• **EXTRACT TO READ**:
● ● ● ● ● ● ●
Iterate over the metadata format information, yielding key-value pairs.

Source code in src/oaipmh_scythe/models.py
def __iter__(self) -> Iterator:
    """Iterate over the metadata format information, yielding key-value pairs."""
    return iter(self._mdf_dict.items())

OAIItem

A base class representing a generic item in the OAI-PMH protocol.

This class provides a common structure for handling and manipulating XML data associated with different types of OAI-PMH items, such as records, headers, or sets.

Attributes:

Name Type Description
xml

The parsed XML element representing the OAI item.

_strip_ns

A flag indicating whether to remove the namespaces from the element names in the dictionary representation.

_oai_namespace

The namespace URI extracted from the XML element.

Source code in src/oaipmh_scythe/models.py
class OAIItem:
    """A base class representing a generic item in the OAI-PMH protocol.

    This class provides a common structure for handling and manipulating XML data
    associated with different types of OAI-PMH items, such as records, headers, or sets.

    Attributes:
        xml: The parsed XML element representing the OAI item.
● ● ● ● ● ● ●
• **PROMPT 1**: Summarize the documentation excerpt in two sentences.
• **PROMPT 2**: Print the lines of the listing, starting with the line that contains "Save as Draft from top toolbar" and going on through the end of the listing.
The documentation excerpt and the listing have nothing to do with each other.
● ● ● ● ● ● ●
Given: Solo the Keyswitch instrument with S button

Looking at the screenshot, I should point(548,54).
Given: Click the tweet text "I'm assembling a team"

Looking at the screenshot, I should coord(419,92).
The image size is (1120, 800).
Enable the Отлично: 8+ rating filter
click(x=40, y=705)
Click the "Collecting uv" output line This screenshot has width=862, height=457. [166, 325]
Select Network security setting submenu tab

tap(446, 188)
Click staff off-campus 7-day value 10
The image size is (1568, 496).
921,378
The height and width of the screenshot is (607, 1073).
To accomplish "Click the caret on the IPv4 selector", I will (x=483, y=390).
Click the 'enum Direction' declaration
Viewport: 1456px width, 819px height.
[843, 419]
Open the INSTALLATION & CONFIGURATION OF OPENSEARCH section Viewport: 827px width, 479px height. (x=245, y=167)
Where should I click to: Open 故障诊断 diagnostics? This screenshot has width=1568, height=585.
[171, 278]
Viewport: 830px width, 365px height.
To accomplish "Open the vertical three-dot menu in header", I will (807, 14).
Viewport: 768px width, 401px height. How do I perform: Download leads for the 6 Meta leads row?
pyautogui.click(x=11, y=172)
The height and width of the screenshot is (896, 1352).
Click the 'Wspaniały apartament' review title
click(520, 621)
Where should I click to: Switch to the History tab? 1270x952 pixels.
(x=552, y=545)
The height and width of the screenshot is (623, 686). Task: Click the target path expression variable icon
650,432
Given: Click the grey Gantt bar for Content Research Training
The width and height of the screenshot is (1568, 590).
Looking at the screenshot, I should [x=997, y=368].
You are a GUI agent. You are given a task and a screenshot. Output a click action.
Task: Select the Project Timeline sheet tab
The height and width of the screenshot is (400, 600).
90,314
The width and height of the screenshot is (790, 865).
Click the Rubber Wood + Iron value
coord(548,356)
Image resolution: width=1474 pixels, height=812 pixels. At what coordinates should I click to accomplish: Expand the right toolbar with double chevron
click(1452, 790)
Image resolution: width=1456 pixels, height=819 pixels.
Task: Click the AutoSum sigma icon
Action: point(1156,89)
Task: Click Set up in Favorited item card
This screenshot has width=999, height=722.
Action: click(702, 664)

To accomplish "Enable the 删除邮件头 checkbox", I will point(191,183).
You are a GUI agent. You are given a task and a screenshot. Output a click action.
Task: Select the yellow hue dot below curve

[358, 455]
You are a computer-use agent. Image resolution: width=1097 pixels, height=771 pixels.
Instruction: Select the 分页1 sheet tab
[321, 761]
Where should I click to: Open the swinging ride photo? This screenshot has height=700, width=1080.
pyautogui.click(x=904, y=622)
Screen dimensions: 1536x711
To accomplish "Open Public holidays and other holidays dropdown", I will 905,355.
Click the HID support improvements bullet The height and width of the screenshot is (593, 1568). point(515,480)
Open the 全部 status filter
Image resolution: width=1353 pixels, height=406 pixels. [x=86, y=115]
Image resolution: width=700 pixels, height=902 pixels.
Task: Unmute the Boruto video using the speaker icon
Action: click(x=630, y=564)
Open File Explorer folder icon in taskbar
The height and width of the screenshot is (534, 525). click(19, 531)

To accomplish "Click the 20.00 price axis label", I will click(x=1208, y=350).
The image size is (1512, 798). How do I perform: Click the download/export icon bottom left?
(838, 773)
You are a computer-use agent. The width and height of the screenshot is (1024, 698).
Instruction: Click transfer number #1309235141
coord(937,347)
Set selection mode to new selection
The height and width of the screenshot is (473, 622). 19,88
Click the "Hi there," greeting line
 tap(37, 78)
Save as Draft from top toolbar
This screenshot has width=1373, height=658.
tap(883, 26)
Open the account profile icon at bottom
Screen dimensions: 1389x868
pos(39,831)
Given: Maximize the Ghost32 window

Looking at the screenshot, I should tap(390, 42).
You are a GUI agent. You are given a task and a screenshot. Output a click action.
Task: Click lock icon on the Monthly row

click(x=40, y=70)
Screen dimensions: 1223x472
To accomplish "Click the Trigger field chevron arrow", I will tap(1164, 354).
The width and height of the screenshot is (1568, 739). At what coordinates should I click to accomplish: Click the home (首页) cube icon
● ● ● ● ● ● ●
• **EXPECTED OUTPUT 1**: The excerpt shows an `__iter__` method that iterates over metadata format information and yields key-value pairs. It then describes `OAIItem`, a base class that represents a generic item in the OAI-PMH protocol, gives a common structure for handling XML data from items such as records, headers, or sets, and has the attributes `xml`, `_strip_ns`, and `_oai_namespace`.

• **EXPECTED OUTPUT 2**:
Save as Draft from top toolbar
This screenshot has width=1373, height=658.
tap(883, 26)
Open the account profile icon at bottom
Screen dimensions: 1389x868
pos(39,831)
Given: Maximize the Ghost32 window

Looking at the screenshot, I should tap(390, 42).
You are a GUI agent. You are given a task and a screenshot. Output a click action.
Task: Click lock icon on the Monthly row

click(x=40, y=70)
Screen dimensions: 1223x472
To accomplish "Click the Trigger field chevron arrow", I will tap(1164, 354).
The width and height of the screenshot is (1568, 739). At what coordinates should I click to accomplish: Click the home (首页) cube icon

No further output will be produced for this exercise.